### TASK GOAL
Print the data that follows exactly as it stands, from its first line through the line containing "Open the Legend / Activity layers icon", and stop there.

[Saved data entries]
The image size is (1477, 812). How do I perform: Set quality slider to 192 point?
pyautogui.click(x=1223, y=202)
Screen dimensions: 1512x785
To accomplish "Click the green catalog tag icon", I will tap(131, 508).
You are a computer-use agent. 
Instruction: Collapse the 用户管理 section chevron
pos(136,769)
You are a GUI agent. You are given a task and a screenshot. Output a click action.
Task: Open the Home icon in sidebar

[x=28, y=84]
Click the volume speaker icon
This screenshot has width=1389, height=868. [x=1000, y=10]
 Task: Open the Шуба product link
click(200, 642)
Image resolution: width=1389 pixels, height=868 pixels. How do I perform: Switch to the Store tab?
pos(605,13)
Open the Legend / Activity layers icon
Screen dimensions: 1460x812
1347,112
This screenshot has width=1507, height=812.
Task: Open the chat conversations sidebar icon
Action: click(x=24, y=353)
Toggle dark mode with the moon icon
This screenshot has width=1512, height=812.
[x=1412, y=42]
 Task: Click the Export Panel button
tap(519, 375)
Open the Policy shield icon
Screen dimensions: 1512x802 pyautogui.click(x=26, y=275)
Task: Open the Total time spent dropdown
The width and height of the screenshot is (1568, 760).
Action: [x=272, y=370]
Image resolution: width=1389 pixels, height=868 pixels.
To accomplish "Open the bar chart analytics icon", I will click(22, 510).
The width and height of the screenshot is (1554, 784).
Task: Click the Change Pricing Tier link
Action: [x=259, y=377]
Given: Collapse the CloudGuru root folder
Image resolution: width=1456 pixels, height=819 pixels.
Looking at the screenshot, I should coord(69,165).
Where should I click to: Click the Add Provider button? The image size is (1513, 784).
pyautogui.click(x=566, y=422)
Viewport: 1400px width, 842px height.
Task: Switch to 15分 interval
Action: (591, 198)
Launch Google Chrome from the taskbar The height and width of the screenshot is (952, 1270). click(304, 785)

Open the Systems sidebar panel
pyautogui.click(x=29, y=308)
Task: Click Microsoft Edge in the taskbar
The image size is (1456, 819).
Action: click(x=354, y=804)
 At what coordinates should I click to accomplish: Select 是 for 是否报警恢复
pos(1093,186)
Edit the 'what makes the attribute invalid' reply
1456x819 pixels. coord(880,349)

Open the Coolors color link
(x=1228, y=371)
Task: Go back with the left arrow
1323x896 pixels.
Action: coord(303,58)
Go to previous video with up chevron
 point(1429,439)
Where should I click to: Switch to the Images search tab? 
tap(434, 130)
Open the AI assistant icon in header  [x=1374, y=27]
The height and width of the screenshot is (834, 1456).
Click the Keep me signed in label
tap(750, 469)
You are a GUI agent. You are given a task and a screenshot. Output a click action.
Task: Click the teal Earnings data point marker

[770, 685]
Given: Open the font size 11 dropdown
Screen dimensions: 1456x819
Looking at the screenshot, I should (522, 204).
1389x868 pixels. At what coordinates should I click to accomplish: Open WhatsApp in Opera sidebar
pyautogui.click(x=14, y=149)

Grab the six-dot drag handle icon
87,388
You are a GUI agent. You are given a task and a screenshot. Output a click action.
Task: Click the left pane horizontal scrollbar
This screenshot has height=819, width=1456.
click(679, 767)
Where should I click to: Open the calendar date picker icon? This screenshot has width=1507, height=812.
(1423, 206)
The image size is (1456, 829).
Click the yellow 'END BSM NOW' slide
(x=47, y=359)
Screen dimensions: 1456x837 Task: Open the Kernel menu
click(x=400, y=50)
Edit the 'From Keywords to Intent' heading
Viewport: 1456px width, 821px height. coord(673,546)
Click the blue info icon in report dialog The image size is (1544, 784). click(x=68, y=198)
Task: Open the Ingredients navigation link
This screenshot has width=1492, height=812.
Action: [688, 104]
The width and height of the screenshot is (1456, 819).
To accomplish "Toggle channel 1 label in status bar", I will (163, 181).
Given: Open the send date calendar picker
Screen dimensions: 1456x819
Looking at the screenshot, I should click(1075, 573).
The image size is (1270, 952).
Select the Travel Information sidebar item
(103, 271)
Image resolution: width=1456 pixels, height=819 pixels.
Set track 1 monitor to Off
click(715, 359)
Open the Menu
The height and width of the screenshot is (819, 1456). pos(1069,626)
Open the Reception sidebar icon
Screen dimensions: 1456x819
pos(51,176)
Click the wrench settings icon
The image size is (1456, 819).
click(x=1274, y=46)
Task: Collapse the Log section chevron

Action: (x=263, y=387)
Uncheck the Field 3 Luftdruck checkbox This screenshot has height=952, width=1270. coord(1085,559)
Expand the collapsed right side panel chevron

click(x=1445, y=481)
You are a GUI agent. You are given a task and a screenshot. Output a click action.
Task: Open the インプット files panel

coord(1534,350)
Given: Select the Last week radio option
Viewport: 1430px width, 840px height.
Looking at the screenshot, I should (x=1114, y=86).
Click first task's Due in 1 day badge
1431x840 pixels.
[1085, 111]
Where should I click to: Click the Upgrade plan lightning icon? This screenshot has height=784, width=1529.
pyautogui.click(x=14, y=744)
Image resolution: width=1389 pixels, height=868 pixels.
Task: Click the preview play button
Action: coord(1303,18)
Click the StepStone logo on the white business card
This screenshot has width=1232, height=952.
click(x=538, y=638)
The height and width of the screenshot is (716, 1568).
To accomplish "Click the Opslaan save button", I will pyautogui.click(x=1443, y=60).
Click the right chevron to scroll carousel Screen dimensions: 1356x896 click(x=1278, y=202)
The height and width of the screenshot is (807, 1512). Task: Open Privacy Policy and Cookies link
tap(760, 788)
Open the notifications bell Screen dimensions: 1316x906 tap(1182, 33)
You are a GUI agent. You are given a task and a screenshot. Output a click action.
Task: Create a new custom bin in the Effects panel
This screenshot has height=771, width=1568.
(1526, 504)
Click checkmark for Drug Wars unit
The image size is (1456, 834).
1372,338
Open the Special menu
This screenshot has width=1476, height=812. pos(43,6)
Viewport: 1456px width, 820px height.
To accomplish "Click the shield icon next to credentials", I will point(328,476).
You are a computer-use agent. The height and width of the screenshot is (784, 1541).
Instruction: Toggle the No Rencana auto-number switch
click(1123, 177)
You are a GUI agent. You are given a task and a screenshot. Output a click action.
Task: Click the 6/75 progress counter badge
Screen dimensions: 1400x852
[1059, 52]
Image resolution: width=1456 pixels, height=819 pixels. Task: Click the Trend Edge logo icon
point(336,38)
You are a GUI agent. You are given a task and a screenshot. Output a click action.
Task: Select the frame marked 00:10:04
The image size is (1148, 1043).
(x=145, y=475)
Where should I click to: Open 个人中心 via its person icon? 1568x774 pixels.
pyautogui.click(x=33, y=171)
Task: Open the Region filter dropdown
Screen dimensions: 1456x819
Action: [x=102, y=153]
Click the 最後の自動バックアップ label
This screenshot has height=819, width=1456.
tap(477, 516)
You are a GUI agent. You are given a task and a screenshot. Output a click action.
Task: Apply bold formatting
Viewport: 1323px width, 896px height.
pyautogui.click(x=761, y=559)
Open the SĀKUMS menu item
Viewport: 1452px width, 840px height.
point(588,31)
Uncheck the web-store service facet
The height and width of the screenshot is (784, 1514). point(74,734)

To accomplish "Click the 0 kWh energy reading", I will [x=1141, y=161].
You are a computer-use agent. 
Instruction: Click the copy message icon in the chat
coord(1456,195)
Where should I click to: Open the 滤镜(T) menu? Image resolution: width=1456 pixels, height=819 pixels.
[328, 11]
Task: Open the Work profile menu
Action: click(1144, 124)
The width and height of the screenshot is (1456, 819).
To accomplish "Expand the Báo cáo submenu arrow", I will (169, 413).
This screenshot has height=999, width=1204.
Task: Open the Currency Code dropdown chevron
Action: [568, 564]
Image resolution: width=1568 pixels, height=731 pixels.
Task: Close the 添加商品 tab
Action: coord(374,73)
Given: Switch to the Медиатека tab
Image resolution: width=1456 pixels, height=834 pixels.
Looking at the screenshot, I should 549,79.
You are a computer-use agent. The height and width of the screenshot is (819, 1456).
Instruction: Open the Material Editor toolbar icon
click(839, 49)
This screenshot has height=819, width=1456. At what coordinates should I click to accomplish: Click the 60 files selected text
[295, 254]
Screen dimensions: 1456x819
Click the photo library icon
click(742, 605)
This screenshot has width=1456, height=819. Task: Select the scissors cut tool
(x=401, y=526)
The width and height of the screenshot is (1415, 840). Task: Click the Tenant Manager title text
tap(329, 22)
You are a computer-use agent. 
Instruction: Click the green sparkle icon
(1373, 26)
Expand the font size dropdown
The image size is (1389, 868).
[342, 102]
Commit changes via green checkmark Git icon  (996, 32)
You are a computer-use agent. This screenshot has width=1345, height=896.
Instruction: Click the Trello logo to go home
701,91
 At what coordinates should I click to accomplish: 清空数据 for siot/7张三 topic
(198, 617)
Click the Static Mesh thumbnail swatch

### ANSWER TO THIS EXERCISE
The image size is (1477, 812). How do I perform: Set quality slider to 192 point?
pyautogui.click(x=1223, y=202)
Screen dimensions: 1512x785
To accomplish "Click the green catalog tag icon", I will tap(131, 508).
You are a computer-use agent. 
Instruction: Collapse the 用户管理 section chevron
pos(136,769)
You are a GUI agent. You are given a task and a screenshot. Output a click action.
Task: Open the Home icon in sidebar

[x=28, y=84]
Click the volume speaker icon
This screenshot has width=1389, height=868. [x=1000, y=10]
 Task: Open the Шуба product link
click(200, 642)
Image resolution: width=1389 pixels, height=868 pixels. How do I perform: Switch to the Store tab?
pos(605,13)
Open the Legend / Activity layers icon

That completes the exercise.